§ Problem: Copy out each of the following lines word for word, with no changes.

§ Excerpted records:
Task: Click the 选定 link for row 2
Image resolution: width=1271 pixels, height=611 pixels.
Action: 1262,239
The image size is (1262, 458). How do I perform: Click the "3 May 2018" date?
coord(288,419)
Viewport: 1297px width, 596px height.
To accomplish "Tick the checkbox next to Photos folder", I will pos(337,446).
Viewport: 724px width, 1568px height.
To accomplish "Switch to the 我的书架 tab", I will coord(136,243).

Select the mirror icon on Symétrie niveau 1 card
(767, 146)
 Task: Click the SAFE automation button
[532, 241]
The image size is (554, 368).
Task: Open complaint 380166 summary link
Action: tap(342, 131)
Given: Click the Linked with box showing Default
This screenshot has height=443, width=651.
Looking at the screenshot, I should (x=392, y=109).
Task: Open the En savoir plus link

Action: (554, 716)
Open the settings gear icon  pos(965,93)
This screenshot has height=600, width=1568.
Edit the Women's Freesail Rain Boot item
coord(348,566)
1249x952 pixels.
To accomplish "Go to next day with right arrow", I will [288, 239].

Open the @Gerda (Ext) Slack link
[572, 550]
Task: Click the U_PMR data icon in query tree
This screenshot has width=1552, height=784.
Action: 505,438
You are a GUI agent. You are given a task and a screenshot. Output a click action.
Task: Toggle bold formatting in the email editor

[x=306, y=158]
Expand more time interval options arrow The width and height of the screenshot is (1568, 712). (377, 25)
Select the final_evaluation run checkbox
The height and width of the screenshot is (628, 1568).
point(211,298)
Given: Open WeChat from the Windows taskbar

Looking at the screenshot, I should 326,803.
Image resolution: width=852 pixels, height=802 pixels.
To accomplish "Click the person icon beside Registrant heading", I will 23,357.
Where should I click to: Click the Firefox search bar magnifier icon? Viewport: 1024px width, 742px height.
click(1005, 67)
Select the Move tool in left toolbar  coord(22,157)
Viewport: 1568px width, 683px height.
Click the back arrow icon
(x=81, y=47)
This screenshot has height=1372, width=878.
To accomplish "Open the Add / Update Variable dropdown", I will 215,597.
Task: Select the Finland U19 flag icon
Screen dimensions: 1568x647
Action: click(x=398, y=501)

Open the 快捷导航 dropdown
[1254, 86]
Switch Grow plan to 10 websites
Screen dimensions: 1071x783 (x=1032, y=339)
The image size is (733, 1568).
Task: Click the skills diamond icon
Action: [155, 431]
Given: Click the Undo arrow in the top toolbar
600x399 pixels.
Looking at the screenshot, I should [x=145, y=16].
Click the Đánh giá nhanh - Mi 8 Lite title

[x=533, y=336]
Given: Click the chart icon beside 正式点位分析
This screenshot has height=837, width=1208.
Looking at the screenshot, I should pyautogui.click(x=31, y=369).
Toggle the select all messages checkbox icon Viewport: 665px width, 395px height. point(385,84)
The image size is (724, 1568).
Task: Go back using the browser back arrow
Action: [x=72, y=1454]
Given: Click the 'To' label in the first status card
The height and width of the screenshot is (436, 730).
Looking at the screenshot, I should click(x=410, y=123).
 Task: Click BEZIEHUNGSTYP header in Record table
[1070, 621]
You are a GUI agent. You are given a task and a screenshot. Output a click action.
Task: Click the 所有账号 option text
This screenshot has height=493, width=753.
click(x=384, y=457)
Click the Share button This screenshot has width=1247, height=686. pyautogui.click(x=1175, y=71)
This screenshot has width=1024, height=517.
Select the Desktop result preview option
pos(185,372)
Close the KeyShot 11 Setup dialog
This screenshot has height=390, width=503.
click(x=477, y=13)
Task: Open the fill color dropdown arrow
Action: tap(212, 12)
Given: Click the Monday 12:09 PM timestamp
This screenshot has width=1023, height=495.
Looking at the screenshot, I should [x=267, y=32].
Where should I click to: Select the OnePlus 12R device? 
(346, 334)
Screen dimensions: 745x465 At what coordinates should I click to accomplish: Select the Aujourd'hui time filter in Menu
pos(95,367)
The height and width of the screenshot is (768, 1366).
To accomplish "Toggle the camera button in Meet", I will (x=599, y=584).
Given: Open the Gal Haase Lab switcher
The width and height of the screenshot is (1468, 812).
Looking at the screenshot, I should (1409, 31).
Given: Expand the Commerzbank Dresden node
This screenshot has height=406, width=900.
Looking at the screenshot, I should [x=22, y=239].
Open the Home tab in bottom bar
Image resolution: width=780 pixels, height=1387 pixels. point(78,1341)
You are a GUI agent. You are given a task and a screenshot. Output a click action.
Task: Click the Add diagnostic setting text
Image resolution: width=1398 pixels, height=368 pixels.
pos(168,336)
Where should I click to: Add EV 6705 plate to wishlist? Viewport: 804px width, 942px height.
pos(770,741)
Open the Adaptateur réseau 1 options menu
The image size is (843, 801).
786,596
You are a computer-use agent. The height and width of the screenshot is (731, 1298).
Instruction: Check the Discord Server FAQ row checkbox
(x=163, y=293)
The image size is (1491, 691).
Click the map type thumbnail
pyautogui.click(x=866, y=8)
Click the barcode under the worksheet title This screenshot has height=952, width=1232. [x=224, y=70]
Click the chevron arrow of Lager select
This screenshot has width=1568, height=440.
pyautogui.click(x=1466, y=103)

§ Result of the task:
Task: Click the 选定 link for row 2
Image resolution: width=1271 pixels, height=611 pixels.
Action: 1262,239
The image size is (1262, 458). How do I perform: Click the "3 May 2018" date?
coord(288,419)
Viewport: 1297px width, 596px height.
To accomplish "Tick the checkbox next to Photos folder", I will pos(337,446).
Viewport: 724px width, 1568px height.
To accomplish "Switch to the 我的书架 tab", I will coord(136,243).

Select the mirror icon on Symétrie niveau 1 card
(767, 146)
 Task: Click the SAFE automation button
[532, 241]
The image size is (554, 368).
Task: Open complaint 380166 summary link
Action: tap(342, 131)
Given: Click the Linked with box showing Default
This screenshot has height=443, width=651.
Looking at the screenshot, I should (x=392, y=109).
Task: Open the En savoir plus link

Action: (554, 716)
Open the settings gear icon  pos(965,93)
This screenshot has height=600, width=1568.
Edit the Women's Freesail Rain Boot item
coord(348,566)
1249x952 pixels.
To accomplish "Go to next day with right arrow", I will [288, 239].

Open the @Gerda (Ext) Slack link
[572, 550]
Task: Click the U_PMR data icon in query tree
This screenshot has width=1552, height=784.
Action: 505,438
You are a GUI agent. You are given a task and a screenshot. Output a click action.
Task: Toggle bold formatting in the email editor

[x=306, y=158]
Expand more time interval options arrow The width and height of the screenshot is (1568, 712). (377, 25)
Select the final_evaluation run checkbox
The height and width of the screenshot is (628, 1568).
point(211,298)
Given: Open WeChat from the Windows taskbar

Looking at the screenshot, I should 326,803.
Image resolution: width=852 pixels, height=802 pixels.
To accomplish "Click the person icon beside Registrant heading", I will 23,357.
Where should I click to: Click the Firefox search bar magnifier icon? Viewport: 1024px width, 742px height.
click(1005, 67)
Select the Move tool in left toolbar  coord(22,157)
Viewport: 1568px width, 683px height.
Click the back arrow icon
(x=81, y=47)
This screenshot has height=1372, width=878.
To accomplish "Open the Add / Update Variable dropdown", I will 215,597.
Task: Select the Finland U19 flag icon
Screen dimensions: 1568x647
Action: click(x=398, y=501)

Open the 快捷导航 dropdown
[1254, 86]
Switch Grow plan to 10 websites
Screen dimensions: 1071x783 (x=1032, y=339)
The image size is (733, 1568).
Task: Click the skills diamond icon
Action: [155, 431]
Given: Click the Undo arrow in the top toolbar
600x399 pixels.
Looking at the screenshot, I should [x=145, y=16].
Click the Đánh giá nhanh - Mi 8 Lite title

[x=533, y=336]
Given: Click the chart icon beside 正式点位分析
This screenshot has height=837, width=1208.
Looking at the screenshot, I should pyautogui.click(x=31, y=369).
Toggle the select all messages checkbox icon Viewport: 665px width, 395px height. point(385,84)
The image size is (724, 1568).
Task: Go back using the browser back arrow
Action: [x=72, y=1454]
Given: Click the 'To' label in the first status card
The height and width of the screenshot is (436, 730).
Looking at the screenshot, I should click(x=410, y=123).
 Task: Click BEZIEHUNGSTYP header in Record table
[1070, 621]
You are a GUI agent. You are given a task and a screenshot. Output a click action.
Task: Click the 所有账号 option text
This screenshot has height=493, width=753.
click(x=384, y=457)
Click the Share button This screenshot has width=1247, height=686. pyautogui.click(x=1175, y=71)
This screenshot has width=1024, height=517.
Select the Desktop result preview option
pos(185,372)
Close the KeyShot 11 Setup dialog
This screenshot has height=390, width=503.
click(x=477, y=13)
Task: Open the fill color dropdown arrow
Action: tap(212, 12)
Given: Click the Monday 12:09 PM timestamp
This screenshot has width=1023, height=495.
Looking at the screenshot, I should [x=267, y=32].
Where should I click to: Select the OnePlus 12R device? 
(346, 334)
Screen dimensions: 745x465 At what coordinates should I click to accomplish: Select the Aujourd'hui time filter in Menu
pos(95,367)
The height and width of the screenshot is (768, 1366).
To accomplish "Toggle the camera button in Meet", I will (x=599, y=584).
Given: Open the Gal Haase Lab switcher
The width and height of the screenshot is (1468, 812).
Looking at the screenshot, I should (1409, 31).
Given: Expand the Commerzbank Dresden node
This screenshot has height=406, width=900.
Looking at the screenshot, I should [x=22, y=239].
Open the Home tab in bottom bar
Image resolution: width=780 pixels, height=1387 pixels. point(78,1341)
You are a GUI agent. You are given a task and a screenshot. Output a click action.
Task: Click the Add diagnostic setting text
Image resolution: width=1398 pixels, height=368 pixels.
pos(168,336)
Where should I click to: Add EV 6705 plate to wishlist? Viewport: 804px width, 942px height.
pos(770,741)
Open the Adaptateur réseau 1 options menu
The image size is (843, 801).
786,596
You are a computer-use agent. The height and width of the screenshot is (731, 1298).
Instruction: Check the Discord Server FAQ row checkbox
(x=163, y=293)
The image size is (1491, 691).
Click the map type thumbnail
pyautogui.click(x=866, y=8)
Click the barcode under the worksheet title This screenshot has height=952, width=1232. [x=224, y=70]
Click the chevron arrow of Lager select
This screenshot has width=1568, height=440.
pyautogui.click(x=1466, y=103)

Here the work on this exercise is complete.